RECORDS FOR PROCESSING —
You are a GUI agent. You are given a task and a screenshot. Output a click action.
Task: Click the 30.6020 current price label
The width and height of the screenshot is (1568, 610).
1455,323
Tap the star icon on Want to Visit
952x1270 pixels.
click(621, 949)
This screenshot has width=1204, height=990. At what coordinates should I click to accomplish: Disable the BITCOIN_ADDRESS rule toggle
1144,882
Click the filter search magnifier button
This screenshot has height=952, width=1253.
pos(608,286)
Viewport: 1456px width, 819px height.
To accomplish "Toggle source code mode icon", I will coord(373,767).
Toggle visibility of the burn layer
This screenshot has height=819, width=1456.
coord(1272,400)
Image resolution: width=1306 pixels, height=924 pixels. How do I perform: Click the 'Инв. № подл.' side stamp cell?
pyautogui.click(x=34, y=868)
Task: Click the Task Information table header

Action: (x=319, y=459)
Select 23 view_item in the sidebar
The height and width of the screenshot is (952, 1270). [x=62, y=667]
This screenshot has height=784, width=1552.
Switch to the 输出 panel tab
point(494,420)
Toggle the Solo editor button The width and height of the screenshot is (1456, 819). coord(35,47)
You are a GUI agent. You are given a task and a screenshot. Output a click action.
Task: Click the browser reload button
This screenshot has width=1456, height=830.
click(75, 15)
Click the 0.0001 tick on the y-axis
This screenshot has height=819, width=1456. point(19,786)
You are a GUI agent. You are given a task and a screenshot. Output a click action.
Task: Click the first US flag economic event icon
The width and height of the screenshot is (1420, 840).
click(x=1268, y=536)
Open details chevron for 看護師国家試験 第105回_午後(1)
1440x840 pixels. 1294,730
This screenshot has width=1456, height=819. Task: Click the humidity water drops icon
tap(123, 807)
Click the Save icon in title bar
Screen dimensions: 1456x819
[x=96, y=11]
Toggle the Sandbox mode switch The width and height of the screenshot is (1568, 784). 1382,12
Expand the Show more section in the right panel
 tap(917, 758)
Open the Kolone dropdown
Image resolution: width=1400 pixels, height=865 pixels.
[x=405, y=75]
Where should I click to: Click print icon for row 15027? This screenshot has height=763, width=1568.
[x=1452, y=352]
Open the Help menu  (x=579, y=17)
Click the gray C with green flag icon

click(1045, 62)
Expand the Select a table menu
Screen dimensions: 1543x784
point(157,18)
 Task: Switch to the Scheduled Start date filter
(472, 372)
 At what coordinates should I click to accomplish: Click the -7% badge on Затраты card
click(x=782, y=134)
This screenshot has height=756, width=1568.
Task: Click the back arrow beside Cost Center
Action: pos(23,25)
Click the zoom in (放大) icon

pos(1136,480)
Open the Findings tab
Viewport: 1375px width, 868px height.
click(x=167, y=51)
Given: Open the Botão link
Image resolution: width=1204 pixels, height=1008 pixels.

DIRECTIONS FOR THIS TASK — Please find every line in the records that contains the word "mode", and copy it out.

RESULT BELOW —
To accomplish "Toggle source code mode icon", I will coord(373,767).
Toggle the Sandbox mode switch The width and height of the screenshot is (1568, 784). 1382,12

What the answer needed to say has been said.